INTM602360 - Transfer of assets abroad: Other general provisions: No duplication of charges
Where anti-avoidance legislation is concerned, the UK courts have not been surprised by the fact that more than one provision may apply for taxation in respect of the same income. For example, Lord Steyn in the McGuckian case (69 TC 1) comments in the context of the transfer of assets provisions,
that the revenue authorities should have overlapping taxation powers is an unremarkable consequence.
It is certainly true that there are instances where income, to which the transfer of assets provisions potentially applies, is also potentially chargeable under some other charging provision.
The transfer of assets legislation does provide rules to prevent some specific instances of potential duplication of charge, and in relation to certain situations HMRC and the courts have provided guidance where legislation does not. Where income can be fully assessed under the transfer of assets legislation and also under the Settlements Legislation in Chapter 5, Part 5 ITTIOA 2005, it will not in practice be chargeable under both. In such circumstances HMRC will charge the income to tax under the Settlements Legislation.

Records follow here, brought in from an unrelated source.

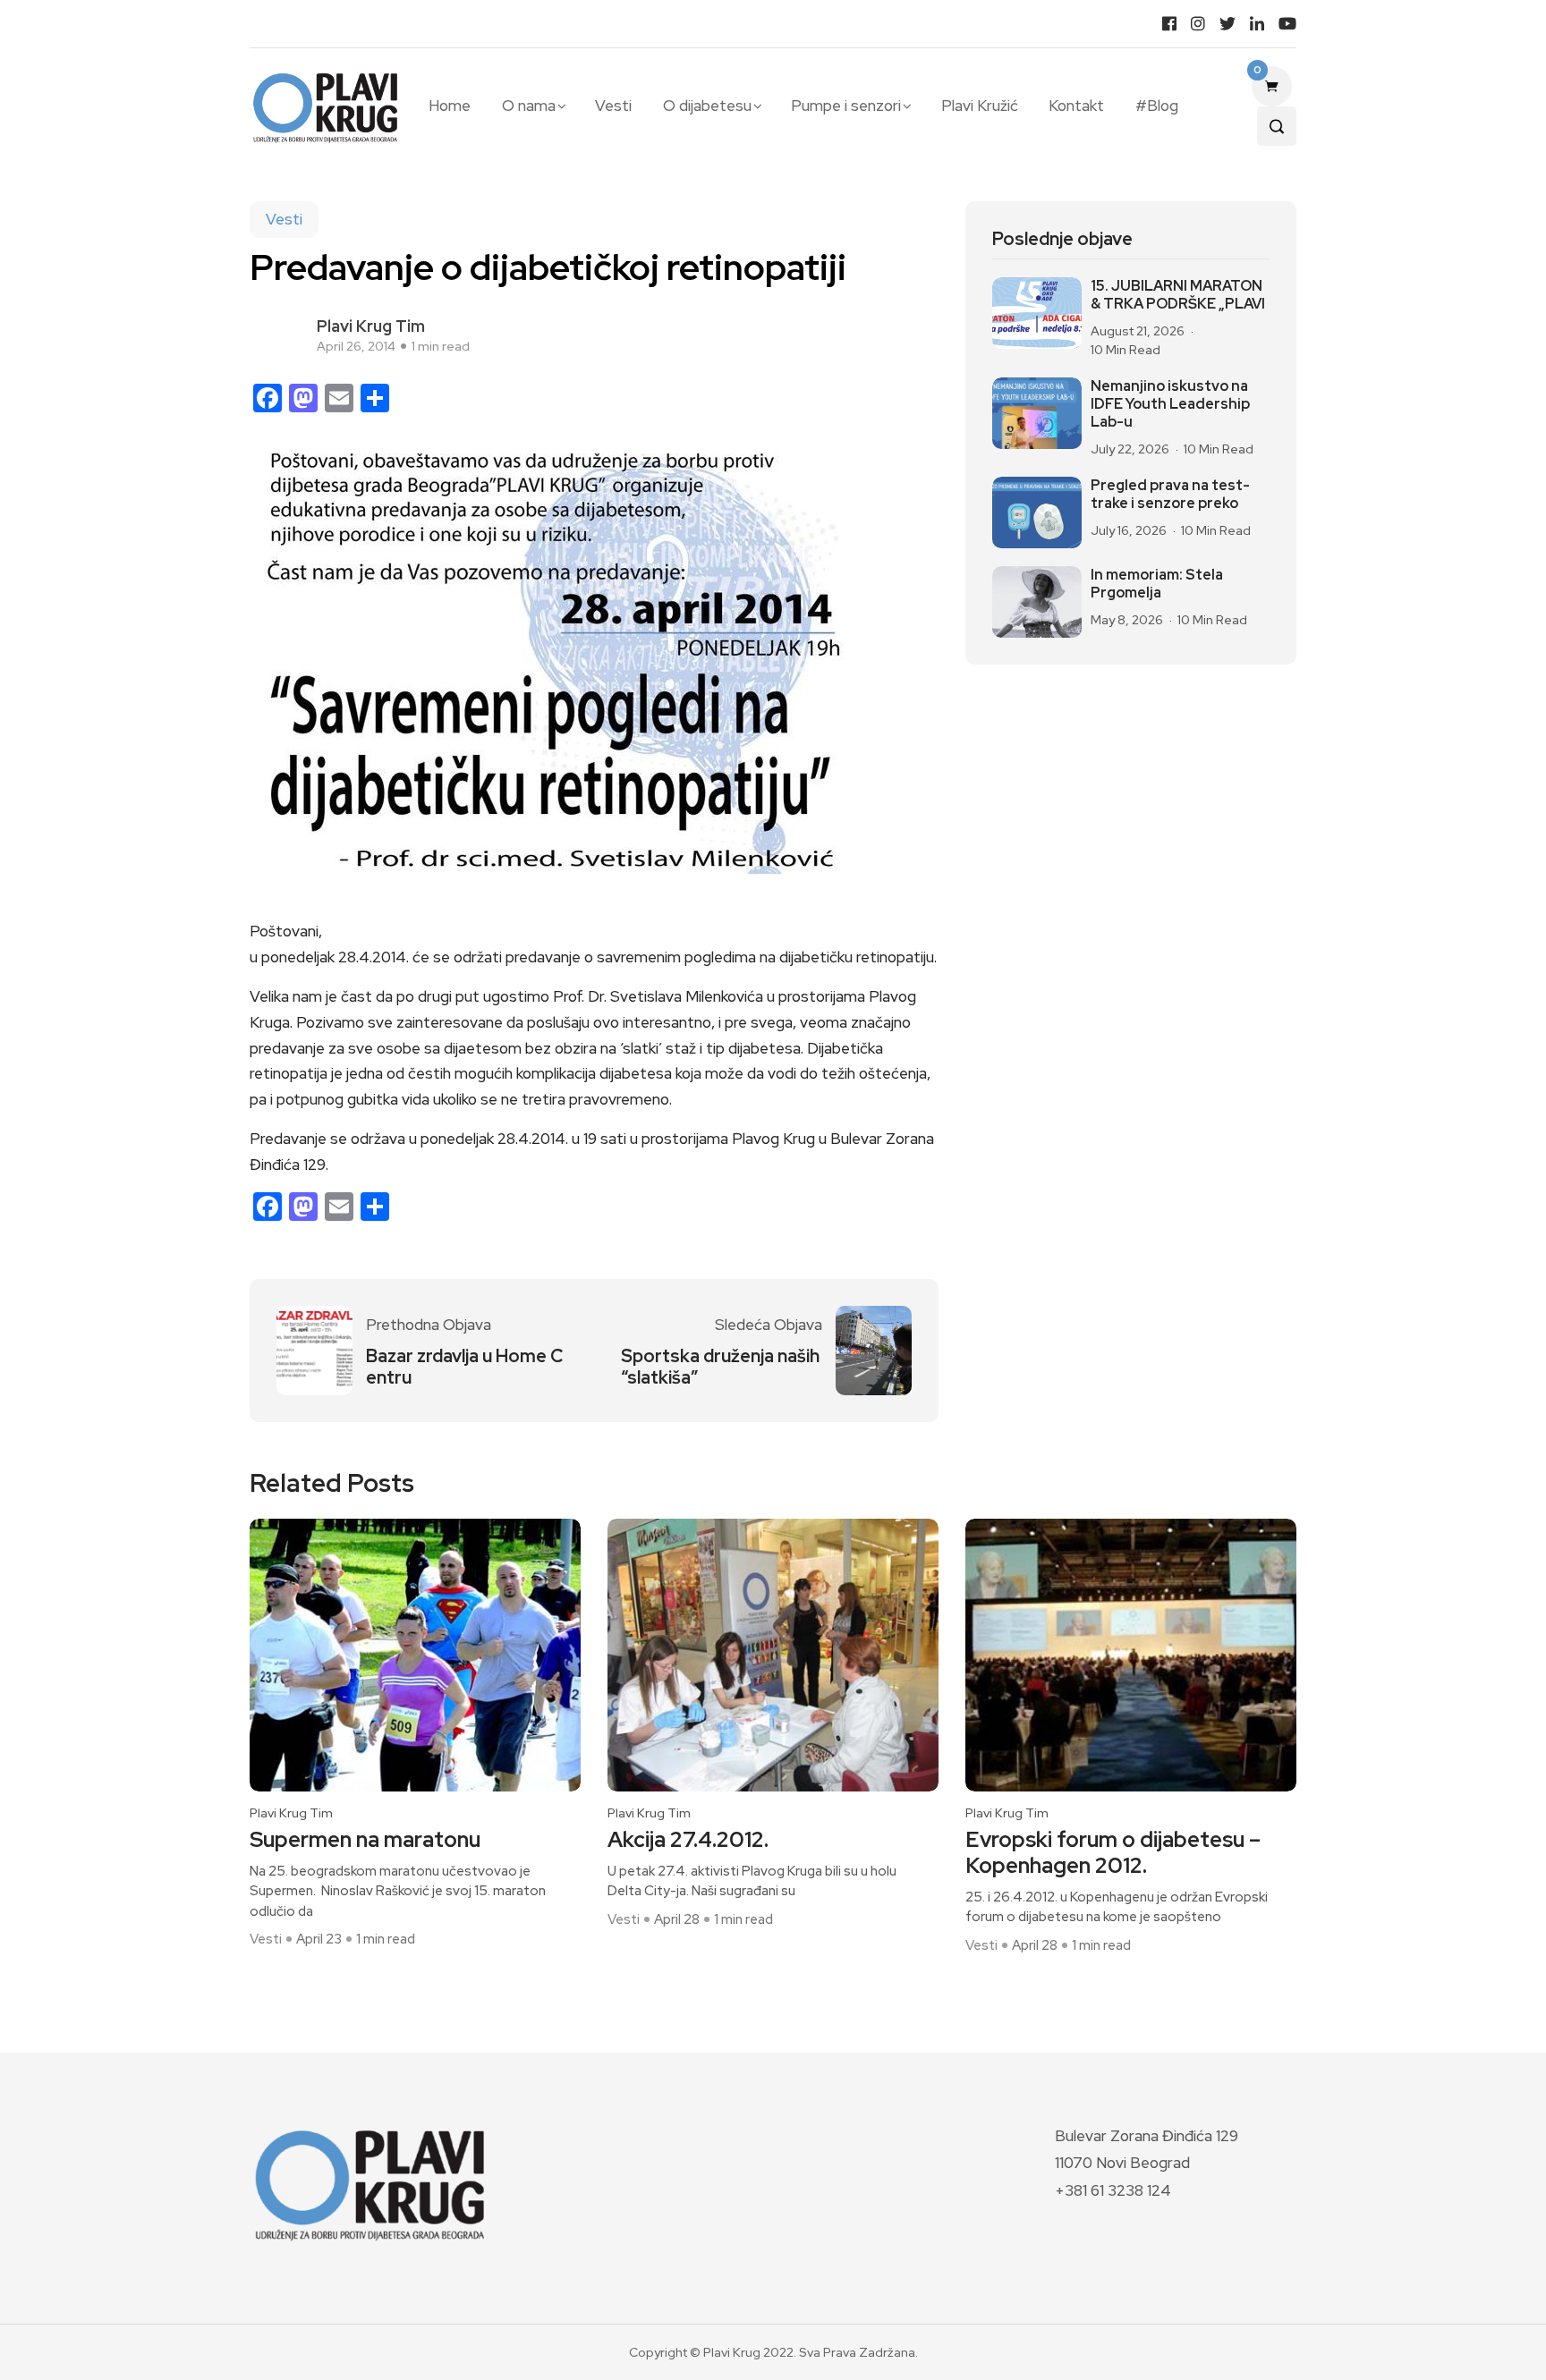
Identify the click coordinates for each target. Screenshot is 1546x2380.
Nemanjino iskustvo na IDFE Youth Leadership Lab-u (1170, 404)
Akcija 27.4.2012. (688, 1840)
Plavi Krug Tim (371, 326)
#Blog (1156, 105)
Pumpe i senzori (846, 105)
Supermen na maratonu (365, 1840)
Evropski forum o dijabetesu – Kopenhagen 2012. (1113, 1853)
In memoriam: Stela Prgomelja (1157, 584)
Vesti (613, 105)
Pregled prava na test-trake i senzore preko (1170, 494)
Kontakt (1076, 105)
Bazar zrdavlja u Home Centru (464, 1366)
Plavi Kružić (979, 105)
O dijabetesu (707, 105)
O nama (529, 105)
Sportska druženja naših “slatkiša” (720, 1366)
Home (450, 105)
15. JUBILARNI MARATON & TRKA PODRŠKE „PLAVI (1178, 295)
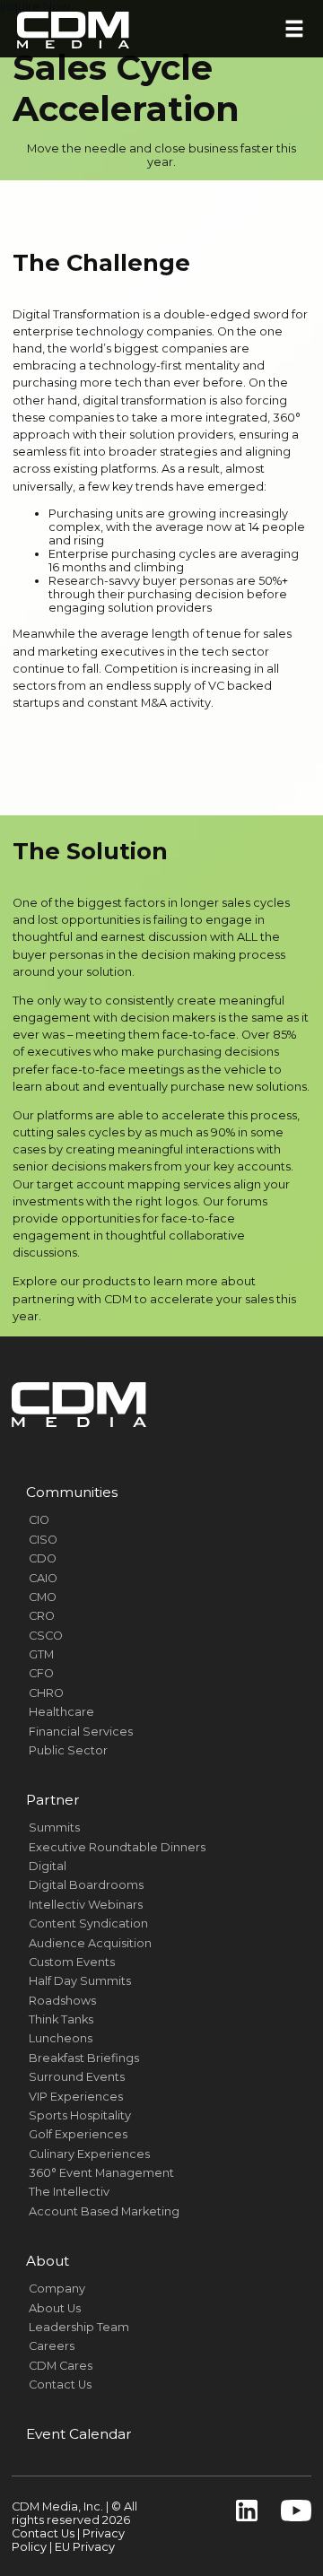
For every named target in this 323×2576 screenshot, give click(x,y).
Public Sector (68, 1750)
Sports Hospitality (80, 2115)
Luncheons (60, 2038)
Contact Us (60, 2384)
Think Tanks (61, 2019)
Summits (54, 1827)
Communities (72, 1492)
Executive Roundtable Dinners (117, 1847)
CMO (43, 1597)
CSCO (46, 1635)
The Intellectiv (69, 2191)
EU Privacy (85, 2547)
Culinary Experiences (89, 2154)
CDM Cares (60, 2365)
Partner (53, 1799)
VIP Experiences (76, 2096)
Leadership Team (79, 2327)
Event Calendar (79, 2433)
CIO (39, 1520)
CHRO (46, 1693)
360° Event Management (101, 2173)
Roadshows (62, 2000)
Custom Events (72, 1962)
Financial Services (81, 1731)
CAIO (43, 1578)
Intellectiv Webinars (86, 1904)
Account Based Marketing (104, 2211)
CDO (43, 1558)
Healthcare (61, 1712)
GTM (41, 1654)
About (47, 2260)
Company (57, 2288)
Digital (47, 1866)
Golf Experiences (78, 2134)
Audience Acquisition (90, 1943)
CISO (43, 1539)
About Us (55, 2308)
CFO (41, 1673)
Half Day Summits (80, 1981)
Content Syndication (88, 1923)
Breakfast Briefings (84, 2058)
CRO (42, 1616)
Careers (51, 2346)
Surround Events (77, 2077)
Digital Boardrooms (86, 1885)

In the case of Regina v Dimsey (74 TC 263) Lord Scott noted that HMRC gave the following commitment:
In the course of the hearing before your Lordships Mr Milne QC, counsel for the Revenue, gave an assurance on behalf of his clients that in seeking to recover income tax against a transferor under section 739(2) credit would always be given for any tax that had been paid on the same income by the transferee and vice versa, but as Lord Wilberforce remarked in Inland Revenue Commissioners v Garvin [1981] 1 WLR 793, at page 799; (1981) 55 TC 24, at page 8, the avoidance of double taxation ‘should be a right and not merely a privilege.’
In order to legislate for situations of potential double taxation not already covered by the existing legislation, the Finance Act of 2013 introduced further changes. These are discussed at INTM602460.